- Born: June 5, 1956 Toronto, Ontario, Canada
- Died: April 17, 2008 (aged 51) Las Vegas, Nevada, US
- Occupation: Actress
- Years active: 1979–1993
- Spouse: Tim Fowlar (m. 1992; div.)
- Children: 3

= Nicolette Goulet =

Canadian-American actress

Nicolette Goulet (June 5, 1956 – April 17, 2008) was a Canadian-American film, television and musical theatre actress.

==Biography==
Goulet was born in Toronto, Ontario, Canada, the only child of singer-actor Robert Goulet and his first wife, Louise Longmore. She had two half-brothers, Christopher and Michael, from her father's second marriage, to singer-actress Carol Lawrence. Goulet was educated at Marymount Manhattan College in New York City, where she starred in several plays, but left after one semester. At age 18, she landed the role of Corey in a production of Barefoot in the Park.

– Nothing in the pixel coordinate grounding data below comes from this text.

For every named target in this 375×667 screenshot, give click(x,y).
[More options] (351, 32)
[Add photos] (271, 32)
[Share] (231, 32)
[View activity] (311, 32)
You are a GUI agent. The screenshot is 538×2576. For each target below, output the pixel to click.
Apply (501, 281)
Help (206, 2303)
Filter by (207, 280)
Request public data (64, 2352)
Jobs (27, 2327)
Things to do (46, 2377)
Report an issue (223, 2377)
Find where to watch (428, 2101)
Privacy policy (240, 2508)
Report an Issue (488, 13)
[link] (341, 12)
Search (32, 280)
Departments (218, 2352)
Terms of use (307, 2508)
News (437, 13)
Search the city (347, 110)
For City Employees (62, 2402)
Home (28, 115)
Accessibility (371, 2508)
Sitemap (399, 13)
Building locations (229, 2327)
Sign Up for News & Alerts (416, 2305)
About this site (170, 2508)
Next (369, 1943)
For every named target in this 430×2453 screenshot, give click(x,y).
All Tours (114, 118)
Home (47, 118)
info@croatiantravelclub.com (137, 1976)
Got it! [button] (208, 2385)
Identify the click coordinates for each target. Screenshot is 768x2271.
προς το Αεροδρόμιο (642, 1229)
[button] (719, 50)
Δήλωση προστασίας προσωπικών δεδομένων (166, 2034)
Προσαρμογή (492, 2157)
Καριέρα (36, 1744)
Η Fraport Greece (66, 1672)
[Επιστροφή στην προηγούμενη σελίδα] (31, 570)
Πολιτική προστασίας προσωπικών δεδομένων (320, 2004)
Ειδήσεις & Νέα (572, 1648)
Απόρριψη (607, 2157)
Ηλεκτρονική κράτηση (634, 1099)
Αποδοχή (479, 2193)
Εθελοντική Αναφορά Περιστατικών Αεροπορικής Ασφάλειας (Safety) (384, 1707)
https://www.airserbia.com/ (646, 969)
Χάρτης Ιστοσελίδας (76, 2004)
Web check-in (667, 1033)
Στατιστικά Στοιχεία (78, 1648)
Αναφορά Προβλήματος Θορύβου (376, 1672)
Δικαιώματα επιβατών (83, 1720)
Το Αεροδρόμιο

From there she went on to the television soap opera Ryan's Hope, playing Mary Ryan Fenelli in 1979. She was the fourth actress to portray the character. She also appeared on three other such daytime serialized drama: Search for Tomorrow as Kathy Parker Phillips Taper #2 from 1980 until 1982; As the World Turns as Casey Reynolds in 1984; and Guiding Light as Meredith Reade Bauer from 1987 to 1989.

She starred in two motion pictures, Whispers of White and Calhoun County, and in the Off-Off-Broadway play Sweet Song of the Trumpets. Other theater roles included a Baltimore, Maryland, production of Lillian Hellman's Another Part of the Forest in 1984, and the musicals I Love My Wife (1982, The Little Theatre on the Square, Sullivan, Illinois) and Romantic Comedy (1982).

==Personal life==
On April 17, 2008, less than six months after her father's death, Goulet died in Las Vegas, Nevada, as a result of breast cancer. At the time of her death, she was divorced from husband Tim Fowlar, whom she had married on August 30, 1992. She had three children: Jordan, Solange and Dee.